Beginning Piedmont League play on April 24, 1929, the Henderson Bunnies placed 5th in the six–team Piedmont League regular season standings. The Bunnies ended the regular season with a record of 54–85, playing under manager and "Bunnies" namesake Bunny Hearn. On May 24, 1929, Hearn was replaced as manager by Lewis Murphy. Other managers were Guy Winston and Lee Gooch. Henderson finished 32.5 games behind the 1st place Durham Bulls in the final Piedmont League regular season standings. The Bunnies did not qualify for the two–team playoffs won by the Greensboro Patriots.

Continuing in their second season of play, the renamed Henderson "Gamecocks" won the 1930 Piedmont League pennant. The Henderson Gamecocks placed 1st in the six–team Piedmont League regular season standings, ending the regular season with a record of 78–63, playing under manager Jimmy Teague. Henderson finished 9.0 games ahead the 2nd place Durham Bulls in the Piedmont League regular season standings and qualified for the two–team playoff. The Durham Bulls defeated the Henderson 4 games to 3 in the Finals.
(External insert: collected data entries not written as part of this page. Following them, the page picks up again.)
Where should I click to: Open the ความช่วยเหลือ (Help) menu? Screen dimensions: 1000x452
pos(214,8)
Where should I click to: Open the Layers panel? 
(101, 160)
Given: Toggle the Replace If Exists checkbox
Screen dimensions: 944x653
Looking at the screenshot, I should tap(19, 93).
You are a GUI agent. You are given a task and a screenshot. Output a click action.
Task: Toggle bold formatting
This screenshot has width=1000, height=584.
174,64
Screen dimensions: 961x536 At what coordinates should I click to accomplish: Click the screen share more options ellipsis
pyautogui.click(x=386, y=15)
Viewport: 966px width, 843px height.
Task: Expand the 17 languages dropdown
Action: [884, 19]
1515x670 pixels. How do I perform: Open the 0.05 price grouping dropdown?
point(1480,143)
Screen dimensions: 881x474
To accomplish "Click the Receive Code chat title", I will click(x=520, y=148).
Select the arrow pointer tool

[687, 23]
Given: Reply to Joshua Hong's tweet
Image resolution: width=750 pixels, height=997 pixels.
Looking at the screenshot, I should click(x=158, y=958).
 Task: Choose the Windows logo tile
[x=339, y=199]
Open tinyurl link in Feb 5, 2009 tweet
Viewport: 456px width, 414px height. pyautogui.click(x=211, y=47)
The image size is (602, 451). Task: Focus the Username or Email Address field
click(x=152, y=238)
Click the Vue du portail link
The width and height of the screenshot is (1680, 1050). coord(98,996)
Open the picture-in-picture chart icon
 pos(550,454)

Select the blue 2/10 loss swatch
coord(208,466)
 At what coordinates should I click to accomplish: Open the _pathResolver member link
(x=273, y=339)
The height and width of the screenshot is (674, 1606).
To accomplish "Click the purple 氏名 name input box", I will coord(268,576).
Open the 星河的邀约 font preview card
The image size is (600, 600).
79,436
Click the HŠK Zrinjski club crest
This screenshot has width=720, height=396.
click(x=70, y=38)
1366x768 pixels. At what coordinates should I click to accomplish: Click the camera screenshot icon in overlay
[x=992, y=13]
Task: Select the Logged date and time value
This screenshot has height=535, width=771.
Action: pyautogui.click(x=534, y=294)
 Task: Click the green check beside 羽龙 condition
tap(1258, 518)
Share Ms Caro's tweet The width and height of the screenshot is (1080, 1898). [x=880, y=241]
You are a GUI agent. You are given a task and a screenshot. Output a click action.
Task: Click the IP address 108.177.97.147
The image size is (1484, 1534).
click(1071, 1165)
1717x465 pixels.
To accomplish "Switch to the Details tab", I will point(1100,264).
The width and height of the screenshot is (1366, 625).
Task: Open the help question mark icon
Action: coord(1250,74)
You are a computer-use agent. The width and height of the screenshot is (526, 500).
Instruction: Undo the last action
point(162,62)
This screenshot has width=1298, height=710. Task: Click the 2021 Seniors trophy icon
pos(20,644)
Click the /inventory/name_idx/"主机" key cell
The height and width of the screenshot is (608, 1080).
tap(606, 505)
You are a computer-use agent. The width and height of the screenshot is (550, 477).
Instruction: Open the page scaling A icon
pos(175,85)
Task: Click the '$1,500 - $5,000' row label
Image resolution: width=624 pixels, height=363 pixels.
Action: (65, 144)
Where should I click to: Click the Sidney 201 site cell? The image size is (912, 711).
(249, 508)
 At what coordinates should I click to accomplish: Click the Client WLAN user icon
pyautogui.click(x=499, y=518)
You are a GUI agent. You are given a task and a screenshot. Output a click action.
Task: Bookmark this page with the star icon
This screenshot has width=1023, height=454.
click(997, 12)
In their final season of play, the 1931 Henderson Gamecocks played in the final season of eight–team Piedmont League, which expanded, adding the Asheville Tourists and Charlotte Hornets franchises. The Gamecocks ended their final season in 7th place. With a record of 51–82, playing under managers Jimmy Teague and Mack Arnette, the Gamecocks finished 42.5 games behind the 1st place Charlotte Hornets in the final regular season standings. Henderson did not qualify for the two–team playoff, won by the Charlotte Hornets. The Piedmont League permanently folded following the 1931 season.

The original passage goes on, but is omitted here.